*Texte du document*:
Les autrices sont conseillères pédagogiques au Centre universitaire de formation en environnement et développement durable 

En environnement, tout comme dans plusieurs domaines, les personnes étudiantes doivent apprendre à collaborer en misant sur la richesse des compétences et des personnalités de chacun, afin de résoudre des problématiques complexes et de produire des travaux de qualité. 

Depuis plus d’une vingtaine d’années, le travail collaboratif est au cœur des programmes de premier et de second cycle au Centre universitaire de formation en environnement et développement durable (CUFE).  Selon notre expérience, le développement d’une meilleure connaissance de soi chez les personnes étudiantes semble leur permettre d’être plus sensibles et de mieux comprendre les enjeux interpersonnels vécus au sein de leurs équipes, ainsi que d’y répondre de manière plus ajustée. De plus, pour que le travail collaboratif soit un levier de performance et d’innovation dans une équipe, nous pensons qu’il ne doit pas s’improviser, mais qu’il doit faire partie intégrante des enseignements. L’équipe du CUFE a donc mis en place des pratiques et des outils pédagogiques visant à encadrer le développement des compétences de collaboration et l’intégration consciente de compétences socio-émotionnelles dans les interactions entre personnes étudiantes au sein d’une équipe. Le but ultime est de leur permettre de tirer un maximum d’avantages du travail collaboratif, et ce, du début jusqu’à la fin du programme.  

[Les documents mentionnés dans cet article sont des ressources éducatives libres (REL) qui font partie de la Trousse d’outils de travail collaboratif, que le CUFE a gracieusement rendue disponible en ligne sur la plateforme Zenodo.] 

Journée d’accueil du programme au 1ercycle  

Lors de la Journée d’accueil au baccalauréat, les personnes étudiantes s’initient aux compétences essentielles à une bonne collaboration, tout en apprenant à mieux se connaitre.  

D’abord, elles autoévaluent leurs styles de communication dominants à partir de l’outil développé par Solange Cormier et disponible dans les pages Savoir-être à l’UdeS. Les équipes sont ensuite formées de personnes ayant différents styles de communication.

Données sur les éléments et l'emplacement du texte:
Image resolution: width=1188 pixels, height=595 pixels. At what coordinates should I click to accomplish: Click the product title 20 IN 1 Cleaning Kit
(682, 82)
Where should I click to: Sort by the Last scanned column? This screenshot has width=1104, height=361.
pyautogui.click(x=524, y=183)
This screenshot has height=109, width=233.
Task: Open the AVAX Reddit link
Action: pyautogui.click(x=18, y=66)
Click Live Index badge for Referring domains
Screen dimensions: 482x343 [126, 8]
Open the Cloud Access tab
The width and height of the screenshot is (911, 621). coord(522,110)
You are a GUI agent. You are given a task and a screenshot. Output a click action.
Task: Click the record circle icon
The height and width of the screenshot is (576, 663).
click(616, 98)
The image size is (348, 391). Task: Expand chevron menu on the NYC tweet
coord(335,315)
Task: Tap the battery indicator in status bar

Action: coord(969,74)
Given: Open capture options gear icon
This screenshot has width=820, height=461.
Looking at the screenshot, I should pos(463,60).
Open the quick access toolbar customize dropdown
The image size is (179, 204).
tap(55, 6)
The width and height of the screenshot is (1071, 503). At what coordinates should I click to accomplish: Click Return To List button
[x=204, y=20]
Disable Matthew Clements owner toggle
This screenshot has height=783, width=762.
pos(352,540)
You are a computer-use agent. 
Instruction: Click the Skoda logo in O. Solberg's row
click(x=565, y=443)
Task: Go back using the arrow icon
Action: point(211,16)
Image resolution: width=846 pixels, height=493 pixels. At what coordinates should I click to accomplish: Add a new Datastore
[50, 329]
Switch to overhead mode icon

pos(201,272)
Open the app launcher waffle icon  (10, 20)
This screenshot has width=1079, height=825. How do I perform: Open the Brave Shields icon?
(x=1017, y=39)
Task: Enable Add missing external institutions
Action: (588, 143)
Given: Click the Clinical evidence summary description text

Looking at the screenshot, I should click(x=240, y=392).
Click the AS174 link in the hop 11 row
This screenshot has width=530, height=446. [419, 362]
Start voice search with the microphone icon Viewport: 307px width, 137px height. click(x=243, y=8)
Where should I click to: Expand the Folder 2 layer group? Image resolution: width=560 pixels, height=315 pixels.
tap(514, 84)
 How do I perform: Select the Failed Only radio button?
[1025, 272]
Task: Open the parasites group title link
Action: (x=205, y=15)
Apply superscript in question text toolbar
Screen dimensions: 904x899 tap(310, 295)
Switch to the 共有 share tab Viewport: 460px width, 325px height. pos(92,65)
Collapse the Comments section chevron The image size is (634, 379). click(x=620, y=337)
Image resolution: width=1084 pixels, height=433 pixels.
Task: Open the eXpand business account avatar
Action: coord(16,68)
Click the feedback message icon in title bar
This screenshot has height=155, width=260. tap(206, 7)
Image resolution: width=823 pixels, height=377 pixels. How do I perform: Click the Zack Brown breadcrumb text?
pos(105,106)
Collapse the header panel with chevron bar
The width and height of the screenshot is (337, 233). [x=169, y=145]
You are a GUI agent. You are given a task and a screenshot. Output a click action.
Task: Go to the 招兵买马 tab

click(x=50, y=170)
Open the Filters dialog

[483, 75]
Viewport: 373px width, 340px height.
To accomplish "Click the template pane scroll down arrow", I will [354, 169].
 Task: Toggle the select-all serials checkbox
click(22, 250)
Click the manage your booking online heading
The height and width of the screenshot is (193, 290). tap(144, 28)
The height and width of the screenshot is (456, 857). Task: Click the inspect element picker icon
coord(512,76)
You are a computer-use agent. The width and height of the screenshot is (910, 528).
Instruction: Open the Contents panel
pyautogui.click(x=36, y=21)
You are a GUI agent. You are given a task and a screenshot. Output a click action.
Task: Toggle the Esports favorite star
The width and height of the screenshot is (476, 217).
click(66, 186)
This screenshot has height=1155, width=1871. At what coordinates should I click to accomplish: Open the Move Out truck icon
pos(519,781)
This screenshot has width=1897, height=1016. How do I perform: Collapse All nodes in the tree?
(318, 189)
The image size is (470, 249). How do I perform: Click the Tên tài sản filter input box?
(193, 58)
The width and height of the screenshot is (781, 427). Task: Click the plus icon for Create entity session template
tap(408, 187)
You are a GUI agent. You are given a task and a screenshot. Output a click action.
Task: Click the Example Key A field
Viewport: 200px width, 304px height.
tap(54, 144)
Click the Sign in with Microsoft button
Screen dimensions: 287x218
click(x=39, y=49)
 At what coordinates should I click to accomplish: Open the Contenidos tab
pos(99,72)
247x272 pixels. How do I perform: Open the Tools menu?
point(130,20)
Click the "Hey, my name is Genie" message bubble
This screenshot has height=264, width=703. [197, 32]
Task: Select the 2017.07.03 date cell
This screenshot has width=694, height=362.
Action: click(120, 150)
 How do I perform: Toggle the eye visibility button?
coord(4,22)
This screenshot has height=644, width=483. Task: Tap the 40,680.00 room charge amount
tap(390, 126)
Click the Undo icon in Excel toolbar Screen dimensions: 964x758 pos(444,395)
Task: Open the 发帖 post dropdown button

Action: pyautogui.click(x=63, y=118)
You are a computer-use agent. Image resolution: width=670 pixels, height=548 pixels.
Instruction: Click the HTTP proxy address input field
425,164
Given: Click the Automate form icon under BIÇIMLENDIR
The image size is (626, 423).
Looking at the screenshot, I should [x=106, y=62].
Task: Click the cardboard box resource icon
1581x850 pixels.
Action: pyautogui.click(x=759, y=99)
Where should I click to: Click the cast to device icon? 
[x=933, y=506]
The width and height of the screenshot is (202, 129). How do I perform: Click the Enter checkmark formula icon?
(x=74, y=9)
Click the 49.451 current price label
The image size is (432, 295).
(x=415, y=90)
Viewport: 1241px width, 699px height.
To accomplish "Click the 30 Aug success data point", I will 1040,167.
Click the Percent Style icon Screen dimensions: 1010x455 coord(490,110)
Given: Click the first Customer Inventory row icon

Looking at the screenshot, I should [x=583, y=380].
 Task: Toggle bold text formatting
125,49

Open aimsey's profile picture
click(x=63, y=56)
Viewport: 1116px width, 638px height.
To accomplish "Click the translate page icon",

*Tâches à faire*:
1. Répondez aux questions suivantes sur le texte consacré au travail collaboratif au CUFE.
(a) Depuis combien de temps le travail collaboratif est-il au cœur des programmes du CUFE ?
(b) Sur quelle plateforme le CUFE a-t-il rendu disponible sa Trousse d'outils de travail collaboratif ?
(c) Lors de la Journée d'accueil, comment les équipes sont-elles formées ?
2. Rédigez la suite du texte sur le travail collaboratif au CUFE, en partant de sa dernière phrase.
La liste provient d'une source distincte.

*Réponses aux tâches*:
1.
(a) Depuis plus d'une vingtaine d'années.
(b) Sur la plateforme Zenodo.
(c) Elles sont formées de personnes ayant différents styles de communication.

2.
Le contexte dans lequel les équipes sont mises en action est inspiré de défis d’ingénierie : les personnes doivent collaborer pour atteindre un objectif dans un temps limité. La limite de temps vise à exacerber les réflexes de communication de chacun. Avant d’amorcer le défi, chaque membre doit expliquer son style de communication et se donner un objectif (p. ex. : puisque j’ai tendance à être centré sur l’action et que je peux paraitre impatient ou autoritaire, mon défi est de prendre le temps d’écouter les autres). Lorsque le défi est terminé, les personnes partagent leurs expériences (ex. : défis rencontrés, leviers utilisés, évolution du fonctionnement de l’équipe) dans le but de faire ressortir certaines dimensions cognitives et affectives du travail collaboratif.  

Ensuite, pour favoriser l’intégration des apprentissages, une réflexion individuelle est réalisée afin d’identifier quelques éléments importants dont chaque personne a besoin pour être à son meilleur au sein d’une équipe, selon son style de communication. Le partage permet ensuite à l’ensemble du groupe de prendre conscience des stratégies à adopter selon le style de communication de l’autre.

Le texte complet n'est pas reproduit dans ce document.